Prima ancora che avesse terminato di parlare, Charlie si era già alzato. Constance si rese conto che quello era solo l’inizio. Charlie non l’avrebbe lasciata sola nemmeno un secondo finché non fossero stati lontani da Smart House.

Constance gli prese la mano e si accorse che era ghiacciata. «Be’, non è stato un vero attentato alle nostre vite» disse. «Non con il montacarichi come via di fuga. L’intenzione era solo di spaventarci.»

Dwight parve a disagio, guardò alternativamente lei e Charlie e disse lentamente: «Lo è stato. Sembra che nella dispensa qualcuno abbia cercato di forzare l’apertura della porta del montavivande con un palanchino. Se ci fosse riuscito la porta della cella frigorifera non si sarebbe aperta. Se Charlie non lo avesse anticipato forzando a sua volta la porta e riuscendo a tenerla aperta, l’assassino sarebbe riuscito nel suo intento.»

Charlie le strinse la mano con troppa forza.
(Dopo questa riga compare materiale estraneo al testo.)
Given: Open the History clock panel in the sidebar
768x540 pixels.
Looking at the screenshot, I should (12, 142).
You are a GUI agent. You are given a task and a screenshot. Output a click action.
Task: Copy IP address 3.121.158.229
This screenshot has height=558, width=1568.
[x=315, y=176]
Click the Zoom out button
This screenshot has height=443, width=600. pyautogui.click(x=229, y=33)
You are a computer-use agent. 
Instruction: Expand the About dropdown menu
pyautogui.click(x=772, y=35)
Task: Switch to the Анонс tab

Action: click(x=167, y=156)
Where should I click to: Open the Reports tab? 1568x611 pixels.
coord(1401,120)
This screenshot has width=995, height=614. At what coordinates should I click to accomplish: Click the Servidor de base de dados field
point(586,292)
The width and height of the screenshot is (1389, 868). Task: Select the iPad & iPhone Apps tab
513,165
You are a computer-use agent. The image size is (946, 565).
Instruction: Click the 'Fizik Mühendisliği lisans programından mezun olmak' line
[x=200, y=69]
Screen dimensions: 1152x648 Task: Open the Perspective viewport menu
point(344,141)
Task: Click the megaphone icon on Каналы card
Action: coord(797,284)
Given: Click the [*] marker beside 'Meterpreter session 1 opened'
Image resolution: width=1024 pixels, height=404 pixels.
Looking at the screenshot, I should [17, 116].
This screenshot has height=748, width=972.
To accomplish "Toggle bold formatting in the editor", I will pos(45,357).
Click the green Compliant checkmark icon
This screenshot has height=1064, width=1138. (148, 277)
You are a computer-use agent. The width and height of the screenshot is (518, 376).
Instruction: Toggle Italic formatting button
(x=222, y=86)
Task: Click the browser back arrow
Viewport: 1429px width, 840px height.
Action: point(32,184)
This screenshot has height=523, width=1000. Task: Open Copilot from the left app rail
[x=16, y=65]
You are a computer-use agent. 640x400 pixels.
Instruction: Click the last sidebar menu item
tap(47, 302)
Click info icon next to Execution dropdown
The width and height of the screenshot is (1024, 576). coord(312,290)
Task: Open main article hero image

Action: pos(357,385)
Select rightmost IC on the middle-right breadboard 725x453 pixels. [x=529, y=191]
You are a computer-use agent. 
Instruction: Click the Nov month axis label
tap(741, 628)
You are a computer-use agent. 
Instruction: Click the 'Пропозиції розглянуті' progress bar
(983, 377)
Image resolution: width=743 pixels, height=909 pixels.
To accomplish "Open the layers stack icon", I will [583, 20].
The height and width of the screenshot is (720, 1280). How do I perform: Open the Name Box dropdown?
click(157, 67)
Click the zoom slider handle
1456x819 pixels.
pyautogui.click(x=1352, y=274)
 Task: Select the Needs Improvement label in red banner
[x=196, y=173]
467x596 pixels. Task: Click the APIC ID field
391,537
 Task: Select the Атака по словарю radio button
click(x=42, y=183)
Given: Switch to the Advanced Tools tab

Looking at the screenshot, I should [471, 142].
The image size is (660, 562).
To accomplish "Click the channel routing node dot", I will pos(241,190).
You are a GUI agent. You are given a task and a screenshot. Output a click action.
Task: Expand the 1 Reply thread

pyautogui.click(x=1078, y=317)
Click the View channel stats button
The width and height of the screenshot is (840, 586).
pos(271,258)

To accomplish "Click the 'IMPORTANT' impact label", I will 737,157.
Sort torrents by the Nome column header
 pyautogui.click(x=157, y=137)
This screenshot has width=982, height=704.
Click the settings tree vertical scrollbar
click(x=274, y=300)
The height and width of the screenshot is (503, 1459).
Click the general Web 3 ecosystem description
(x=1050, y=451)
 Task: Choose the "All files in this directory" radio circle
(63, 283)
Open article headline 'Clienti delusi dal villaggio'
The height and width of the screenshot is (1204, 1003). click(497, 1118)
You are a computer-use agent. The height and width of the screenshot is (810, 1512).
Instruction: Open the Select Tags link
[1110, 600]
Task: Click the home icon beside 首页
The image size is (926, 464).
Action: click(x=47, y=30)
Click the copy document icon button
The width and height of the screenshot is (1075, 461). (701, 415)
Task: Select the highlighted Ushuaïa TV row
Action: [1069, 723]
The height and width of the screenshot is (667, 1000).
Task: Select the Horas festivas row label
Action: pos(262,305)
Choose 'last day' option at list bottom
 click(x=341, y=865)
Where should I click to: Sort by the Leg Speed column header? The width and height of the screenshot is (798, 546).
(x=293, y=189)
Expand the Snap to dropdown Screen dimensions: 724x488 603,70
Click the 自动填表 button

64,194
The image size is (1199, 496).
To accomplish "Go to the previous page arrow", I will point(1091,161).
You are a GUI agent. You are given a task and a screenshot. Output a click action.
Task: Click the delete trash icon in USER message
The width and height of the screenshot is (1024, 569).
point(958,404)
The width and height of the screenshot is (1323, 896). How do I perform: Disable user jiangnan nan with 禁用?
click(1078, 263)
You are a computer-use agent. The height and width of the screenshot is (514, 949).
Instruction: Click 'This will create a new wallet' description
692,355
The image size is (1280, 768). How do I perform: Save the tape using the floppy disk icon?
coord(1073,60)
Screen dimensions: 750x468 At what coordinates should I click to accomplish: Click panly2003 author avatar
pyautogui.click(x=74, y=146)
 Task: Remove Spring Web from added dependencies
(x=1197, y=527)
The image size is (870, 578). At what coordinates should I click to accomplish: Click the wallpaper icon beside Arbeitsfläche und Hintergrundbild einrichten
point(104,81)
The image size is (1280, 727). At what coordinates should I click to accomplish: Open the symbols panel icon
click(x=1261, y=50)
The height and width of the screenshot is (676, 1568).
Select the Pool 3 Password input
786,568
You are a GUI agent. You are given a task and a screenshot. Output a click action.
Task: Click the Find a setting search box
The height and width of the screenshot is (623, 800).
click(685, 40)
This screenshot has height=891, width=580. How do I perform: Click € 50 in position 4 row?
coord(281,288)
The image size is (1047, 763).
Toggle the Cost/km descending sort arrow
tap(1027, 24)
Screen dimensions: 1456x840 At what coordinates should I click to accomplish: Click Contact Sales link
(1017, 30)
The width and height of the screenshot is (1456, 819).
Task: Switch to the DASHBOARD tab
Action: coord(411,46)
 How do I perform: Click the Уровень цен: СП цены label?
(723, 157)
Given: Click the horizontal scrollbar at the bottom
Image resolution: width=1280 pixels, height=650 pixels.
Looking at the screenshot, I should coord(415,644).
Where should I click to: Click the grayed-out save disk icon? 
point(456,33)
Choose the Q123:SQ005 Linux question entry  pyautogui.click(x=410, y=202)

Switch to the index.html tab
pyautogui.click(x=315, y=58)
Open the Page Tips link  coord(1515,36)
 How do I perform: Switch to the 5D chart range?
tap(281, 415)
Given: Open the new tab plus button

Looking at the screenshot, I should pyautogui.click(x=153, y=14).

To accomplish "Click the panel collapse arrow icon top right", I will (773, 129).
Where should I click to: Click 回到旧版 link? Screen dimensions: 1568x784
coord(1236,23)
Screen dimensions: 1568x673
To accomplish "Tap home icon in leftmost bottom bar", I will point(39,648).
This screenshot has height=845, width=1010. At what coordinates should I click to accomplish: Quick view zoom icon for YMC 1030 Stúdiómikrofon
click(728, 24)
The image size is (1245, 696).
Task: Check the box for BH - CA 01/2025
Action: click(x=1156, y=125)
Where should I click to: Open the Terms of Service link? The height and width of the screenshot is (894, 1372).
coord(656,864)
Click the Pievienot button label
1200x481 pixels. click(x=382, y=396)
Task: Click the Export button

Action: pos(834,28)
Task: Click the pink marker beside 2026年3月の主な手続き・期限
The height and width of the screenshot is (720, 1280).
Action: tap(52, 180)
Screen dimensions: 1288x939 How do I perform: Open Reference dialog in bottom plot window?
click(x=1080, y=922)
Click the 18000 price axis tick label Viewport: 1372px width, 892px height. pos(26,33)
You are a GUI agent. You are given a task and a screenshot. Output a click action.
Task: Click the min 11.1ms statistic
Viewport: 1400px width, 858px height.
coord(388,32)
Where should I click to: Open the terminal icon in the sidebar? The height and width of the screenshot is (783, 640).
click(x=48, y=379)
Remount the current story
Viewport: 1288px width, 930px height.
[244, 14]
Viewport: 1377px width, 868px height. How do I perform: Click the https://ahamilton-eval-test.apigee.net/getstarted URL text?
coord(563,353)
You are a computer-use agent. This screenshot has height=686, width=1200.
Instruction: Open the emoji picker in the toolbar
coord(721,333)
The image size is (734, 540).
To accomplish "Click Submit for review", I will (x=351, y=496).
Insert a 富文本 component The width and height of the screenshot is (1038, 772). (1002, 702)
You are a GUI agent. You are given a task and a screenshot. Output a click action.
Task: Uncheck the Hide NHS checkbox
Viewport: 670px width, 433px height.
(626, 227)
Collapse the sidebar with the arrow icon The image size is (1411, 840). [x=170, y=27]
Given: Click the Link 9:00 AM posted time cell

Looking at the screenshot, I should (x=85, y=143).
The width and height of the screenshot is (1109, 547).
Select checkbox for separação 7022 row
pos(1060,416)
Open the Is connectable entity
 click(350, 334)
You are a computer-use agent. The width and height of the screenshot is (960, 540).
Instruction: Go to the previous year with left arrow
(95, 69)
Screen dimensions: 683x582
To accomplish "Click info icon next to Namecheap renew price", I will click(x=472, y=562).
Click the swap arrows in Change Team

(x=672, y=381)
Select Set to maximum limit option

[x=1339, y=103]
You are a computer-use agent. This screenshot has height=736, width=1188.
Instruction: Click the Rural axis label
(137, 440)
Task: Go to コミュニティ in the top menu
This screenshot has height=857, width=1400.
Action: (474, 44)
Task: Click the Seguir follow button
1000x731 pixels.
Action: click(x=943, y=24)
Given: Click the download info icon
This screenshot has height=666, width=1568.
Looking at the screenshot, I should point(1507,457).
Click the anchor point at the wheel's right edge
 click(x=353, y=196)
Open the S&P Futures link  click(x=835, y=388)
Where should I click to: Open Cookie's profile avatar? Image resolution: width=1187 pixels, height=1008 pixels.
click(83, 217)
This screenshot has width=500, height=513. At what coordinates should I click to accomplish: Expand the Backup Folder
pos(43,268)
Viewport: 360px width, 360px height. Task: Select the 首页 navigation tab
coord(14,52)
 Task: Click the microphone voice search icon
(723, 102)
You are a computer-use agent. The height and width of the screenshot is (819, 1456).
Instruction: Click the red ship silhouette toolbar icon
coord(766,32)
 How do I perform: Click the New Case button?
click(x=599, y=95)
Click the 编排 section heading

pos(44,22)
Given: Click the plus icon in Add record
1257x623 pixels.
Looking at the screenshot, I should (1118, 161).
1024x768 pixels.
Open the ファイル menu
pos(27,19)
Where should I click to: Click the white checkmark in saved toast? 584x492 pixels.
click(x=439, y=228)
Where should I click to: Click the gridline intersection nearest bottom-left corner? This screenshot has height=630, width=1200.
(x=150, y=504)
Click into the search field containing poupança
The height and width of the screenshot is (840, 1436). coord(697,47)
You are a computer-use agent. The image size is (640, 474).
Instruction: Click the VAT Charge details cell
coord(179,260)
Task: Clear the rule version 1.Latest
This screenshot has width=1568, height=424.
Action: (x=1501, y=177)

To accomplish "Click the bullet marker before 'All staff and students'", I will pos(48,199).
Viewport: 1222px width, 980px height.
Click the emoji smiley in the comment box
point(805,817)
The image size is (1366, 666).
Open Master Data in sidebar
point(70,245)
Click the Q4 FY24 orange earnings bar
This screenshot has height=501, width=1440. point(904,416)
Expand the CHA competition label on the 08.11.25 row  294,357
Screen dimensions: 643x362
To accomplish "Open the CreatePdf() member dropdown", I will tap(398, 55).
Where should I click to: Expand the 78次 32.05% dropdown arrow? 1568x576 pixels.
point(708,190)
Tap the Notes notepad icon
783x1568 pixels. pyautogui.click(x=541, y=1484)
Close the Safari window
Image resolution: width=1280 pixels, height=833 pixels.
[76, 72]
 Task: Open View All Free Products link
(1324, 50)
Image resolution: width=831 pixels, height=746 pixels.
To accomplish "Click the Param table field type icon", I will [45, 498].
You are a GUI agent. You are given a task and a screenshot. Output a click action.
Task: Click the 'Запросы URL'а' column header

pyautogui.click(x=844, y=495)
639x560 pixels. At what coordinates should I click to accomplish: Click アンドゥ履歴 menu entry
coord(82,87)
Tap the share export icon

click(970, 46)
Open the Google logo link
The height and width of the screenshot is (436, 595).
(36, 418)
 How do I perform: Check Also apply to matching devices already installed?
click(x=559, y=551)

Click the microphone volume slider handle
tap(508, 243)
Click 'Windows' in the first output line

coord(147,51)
«Charlie, stia calmo, d’accordo?» disse Dwight ancora con una certa esitazione. «Vecchio mio, non commetta stupidaggini.»

Finalmente Charlie lo guardò e sorrise. «Fare qualcosa di stupido a Smart House? Mi butterebbero fuori a calci nel sedere. Ha intenzione di richiamare i sommozzatori?»

«Sì, saranno qui alle sei e trenta.»

«Bene, andiamo a darci una lavata.» Tirò Constance per la mano, entrarono in casa e salirono in camera.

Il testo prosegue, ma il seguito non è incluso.